Austin Butler: ‘How did I get into my character’s headspace? Death metal’

Goth-pale, with the gnashers of a vampire and the blackened mouth of a man who probably gargles with bitumen, ‘Dune: Part Two’s Feyd-Rautha is Oscar-nominee Austin Butler as you’ve never seen him. Elvis has most definitely left the building and one of Frank Herbert’s most disturbing creations – the Harkokken house’s psychopathic angel of death and nephew of Stellan Skarsgård’s superbad baron – has entered.

Leaning forward to tackle my questions about his character, those Oscar experiences and his love of London slang, Butler is just about the least Harkonnen-y person you could imagine. He exudes both chill California energy and movie star charisma, with the soft west-coast burr of a man who doesn’t need to strain to be heard these days, an absurdly excellent head of hair and a YSL suit that really only he could pull off.

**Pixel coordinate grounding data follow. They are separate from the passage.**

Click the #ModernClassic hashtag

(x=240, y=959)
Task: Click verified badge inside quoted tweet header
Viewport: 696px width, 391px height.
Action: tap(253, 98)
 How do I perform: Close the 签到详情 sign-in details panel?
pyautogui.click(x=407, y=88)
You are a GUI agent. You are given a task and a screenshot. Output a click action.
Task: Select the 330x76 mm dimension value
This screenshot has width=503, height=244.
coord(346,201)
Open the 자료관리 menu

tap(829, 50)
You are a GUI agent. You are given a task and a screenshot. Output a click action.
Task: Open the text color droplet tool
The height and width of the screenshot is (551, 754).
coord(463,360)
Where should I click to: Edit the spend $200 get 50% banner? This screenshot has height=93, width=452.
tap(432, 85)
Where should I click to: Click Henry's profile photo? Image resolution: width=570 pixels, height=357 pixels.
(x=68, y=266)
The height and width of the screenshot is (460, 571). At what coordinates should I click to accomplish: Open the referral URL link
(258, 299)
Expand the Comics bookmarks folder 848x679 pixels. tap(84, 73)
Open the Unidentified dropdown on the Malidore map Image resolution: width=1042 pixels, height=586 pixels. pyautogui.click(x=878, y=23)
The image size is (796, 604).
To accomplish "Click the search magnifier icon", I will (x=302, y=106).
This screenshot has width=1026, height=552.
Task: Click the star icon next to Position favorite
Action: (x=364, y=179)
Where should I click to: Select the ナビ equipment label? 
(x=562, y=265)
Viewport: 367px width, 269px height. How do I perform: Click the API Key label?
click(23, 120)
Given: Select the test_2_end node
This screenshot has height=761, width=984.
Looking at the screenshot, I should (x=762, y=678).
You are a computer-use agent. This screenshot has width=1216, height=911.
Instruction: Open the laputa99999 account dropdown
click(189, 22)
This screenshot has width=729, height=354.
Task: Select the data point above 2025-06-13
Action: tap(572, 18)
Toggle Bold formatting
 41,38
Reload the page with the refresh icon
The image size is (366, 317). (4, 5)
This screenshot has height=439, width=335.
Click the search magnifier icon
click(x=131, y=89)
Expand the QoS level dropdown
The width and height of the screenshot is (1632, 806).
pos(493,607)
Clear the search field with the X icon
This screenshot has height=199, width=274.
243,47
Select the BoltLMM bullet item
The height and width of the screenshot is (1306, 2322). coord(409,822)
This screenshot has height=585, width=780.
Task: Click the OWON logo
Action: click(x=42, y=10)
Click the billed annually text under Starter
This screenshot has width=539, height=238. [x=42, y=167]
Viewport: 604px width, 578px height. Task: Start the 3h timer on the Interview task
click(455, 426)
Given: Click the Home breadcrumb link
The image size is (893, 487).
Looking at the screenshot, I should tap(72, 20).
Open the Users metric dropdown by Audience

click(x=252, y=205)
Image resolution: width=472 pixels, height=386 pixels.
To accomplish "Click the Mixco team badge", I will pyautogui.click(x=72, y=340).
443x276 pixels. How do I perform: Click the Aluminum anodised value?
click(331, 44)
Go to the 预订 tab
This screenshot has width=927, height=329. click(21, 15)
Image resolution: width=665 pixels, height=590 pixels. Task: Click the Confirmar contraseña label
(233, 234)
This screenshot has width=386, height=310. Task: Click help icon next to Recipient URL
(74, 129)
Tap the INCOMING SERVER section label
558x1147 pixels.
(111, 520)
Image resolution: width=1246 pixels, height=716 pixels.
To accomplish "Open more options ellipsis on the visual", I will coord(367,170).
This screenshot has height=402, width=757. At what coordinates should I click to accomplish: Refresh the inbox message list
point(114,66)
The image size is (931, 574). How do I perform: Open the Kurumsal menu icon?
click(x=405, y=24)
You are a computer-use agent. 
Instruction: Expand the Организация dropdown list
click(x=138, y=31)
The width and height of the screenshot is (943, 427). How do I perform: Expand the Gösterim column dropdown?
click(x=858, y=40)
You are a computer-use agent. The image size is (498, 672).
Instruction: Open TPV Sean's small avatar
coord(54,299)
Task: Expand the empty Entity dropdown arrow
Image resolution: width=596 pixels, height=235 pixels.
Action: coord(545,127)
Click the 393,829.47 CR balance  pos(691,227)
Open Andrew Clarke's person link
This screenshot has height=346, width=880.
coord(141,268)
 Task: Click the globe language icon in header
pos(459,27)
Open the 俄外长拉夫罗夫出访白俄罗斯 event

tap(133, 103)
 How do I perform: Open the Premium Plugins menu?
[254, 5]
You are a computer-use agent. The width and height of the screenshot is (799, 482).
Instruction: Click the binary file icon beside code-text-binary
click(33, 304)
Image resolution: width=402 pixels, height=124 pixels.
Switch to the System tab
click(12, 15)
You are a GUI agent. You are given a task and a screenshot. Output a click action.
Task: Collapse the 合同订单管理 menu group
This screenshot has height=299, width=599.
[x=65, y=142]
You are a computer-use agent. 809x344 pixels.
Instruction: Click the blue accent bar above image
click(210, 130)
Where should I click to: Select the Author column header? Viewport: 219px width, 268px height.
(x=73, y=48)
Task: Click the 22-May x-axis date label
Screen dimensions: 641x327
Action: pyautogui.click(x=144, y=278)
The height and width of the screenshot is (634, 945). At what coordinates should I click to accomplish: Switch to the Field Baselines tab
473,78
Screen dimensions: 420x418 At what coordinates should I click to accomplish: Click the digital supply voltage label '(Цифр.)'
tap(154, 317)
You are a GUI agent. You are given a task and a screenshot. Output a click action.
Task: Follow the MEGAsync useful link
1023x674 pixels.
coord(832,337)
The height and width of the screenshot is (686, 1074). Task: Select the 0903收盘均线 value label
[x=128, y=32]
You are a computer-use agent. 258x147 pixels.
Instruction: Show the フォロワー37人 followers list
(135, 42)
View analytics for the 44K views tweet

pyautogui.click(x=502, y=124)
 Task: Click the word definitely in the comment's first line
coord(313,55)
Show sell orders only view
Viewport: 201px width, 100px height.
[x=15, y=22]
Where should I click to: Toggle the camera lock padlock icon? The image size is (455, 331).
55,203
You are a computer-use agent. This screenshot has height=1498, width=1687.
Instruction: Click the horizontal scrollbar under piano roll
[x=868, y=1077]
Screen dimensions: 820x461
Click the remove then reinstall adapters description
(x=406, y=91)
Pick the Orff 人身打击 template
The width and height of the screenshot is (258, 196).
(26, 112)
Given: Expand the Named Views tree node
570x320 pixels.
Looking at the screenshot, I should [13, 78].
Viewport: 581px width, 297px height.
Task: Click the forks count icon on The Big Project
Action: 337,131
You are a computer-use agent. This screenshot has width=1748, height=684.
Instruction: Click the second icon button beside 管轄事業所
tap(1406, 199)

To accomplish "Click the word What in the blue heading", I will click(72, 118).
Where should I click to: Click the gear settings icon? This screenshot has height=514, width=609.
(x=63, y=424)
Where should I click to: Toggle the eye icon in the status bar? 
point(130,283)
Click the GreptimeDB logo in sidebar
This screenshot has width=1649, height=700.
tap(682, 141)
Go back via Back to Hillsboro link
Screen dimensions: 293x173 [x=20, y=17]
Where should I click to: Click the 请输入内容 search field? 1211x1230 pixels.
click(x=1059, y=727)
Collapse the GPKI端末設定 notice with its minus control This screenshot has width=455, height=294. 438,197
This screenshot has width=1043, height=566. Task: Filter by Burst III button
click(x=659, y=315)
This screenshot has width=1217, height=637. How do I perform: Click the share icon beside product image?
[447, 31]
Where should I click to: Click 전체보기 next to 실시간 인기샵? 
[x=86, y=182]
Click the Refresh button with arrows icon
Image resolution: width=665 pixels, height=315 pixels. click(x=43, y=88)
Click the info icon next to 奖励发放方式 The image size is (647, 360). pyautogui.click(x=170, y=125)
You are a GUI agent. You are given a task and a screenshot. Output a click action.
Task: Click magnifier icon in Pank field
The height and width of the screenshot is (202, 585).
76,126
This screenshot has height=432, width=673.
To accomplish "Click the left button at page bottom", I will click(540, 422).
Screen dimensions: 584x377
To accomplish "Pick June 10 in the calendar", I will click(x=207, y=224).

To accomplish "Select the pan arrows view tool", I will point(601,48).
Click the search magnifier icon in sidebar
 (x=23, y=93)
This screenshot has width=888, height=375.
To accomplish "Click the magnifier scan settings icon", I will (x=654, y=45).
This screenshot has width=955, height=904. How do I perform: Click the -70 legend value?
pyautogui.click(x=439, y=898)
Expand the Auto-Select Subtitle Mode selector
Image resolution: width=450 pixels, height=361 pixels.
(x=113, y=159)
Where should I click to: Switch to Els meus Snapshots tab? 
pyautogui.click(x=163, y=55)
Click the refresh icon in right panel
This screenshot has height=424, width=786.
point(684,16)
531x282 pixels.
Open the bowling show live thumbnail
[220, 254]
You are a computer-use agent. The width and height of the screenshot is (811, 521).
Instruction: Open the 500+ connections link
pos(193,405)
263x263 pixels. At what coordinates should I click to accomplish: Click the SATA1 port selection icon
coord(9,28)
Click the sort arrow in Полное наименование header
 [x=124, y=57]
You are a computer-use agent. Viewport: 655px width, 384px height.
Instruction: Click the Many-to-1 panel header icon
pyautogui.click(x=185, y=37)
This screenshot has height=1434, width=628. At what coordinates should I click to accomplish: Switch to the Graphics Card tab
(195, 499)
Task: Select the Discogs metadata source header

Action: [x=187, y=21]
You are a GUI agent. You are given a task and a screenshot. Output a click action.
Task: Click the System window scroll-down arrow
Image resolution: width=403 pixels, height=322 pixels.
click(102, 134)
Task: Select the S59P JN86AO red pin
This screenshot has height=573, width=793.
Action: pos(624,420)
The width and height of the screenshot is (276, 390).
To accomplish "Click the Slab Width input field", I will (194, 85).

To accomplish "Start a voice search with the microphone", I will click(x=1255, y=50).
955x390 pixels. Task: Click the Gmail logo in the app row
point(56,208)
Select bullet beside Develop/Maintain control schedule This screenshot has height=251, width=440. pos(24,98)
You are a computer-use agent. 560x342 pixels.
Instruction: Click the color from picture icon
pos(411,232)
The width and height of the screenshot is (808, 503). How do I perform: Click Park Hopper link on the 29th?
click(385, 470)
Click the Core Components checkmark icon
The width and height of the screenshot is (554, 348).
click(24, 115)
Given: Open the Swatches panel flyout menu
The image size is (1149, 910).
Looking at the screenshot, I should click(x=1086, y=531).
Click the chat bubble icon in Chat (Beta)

Butler has been acting since he was a kid, after being talent-spotted as a 13-year-old at California’s Orange County Fair. He’s 32 now and has the world at his feet, with that Oscar nod for his hyper-kinetic Elvis Presley in Baz Luhrmann’s ‘Elvis’ putting him on the map, and a cool-as-ice Gary Cooper-like turn in Apple TV’s ‘Masters of the Air’, and now a key role in Denis Villeneuve’s epic ‘Dune’ sequel.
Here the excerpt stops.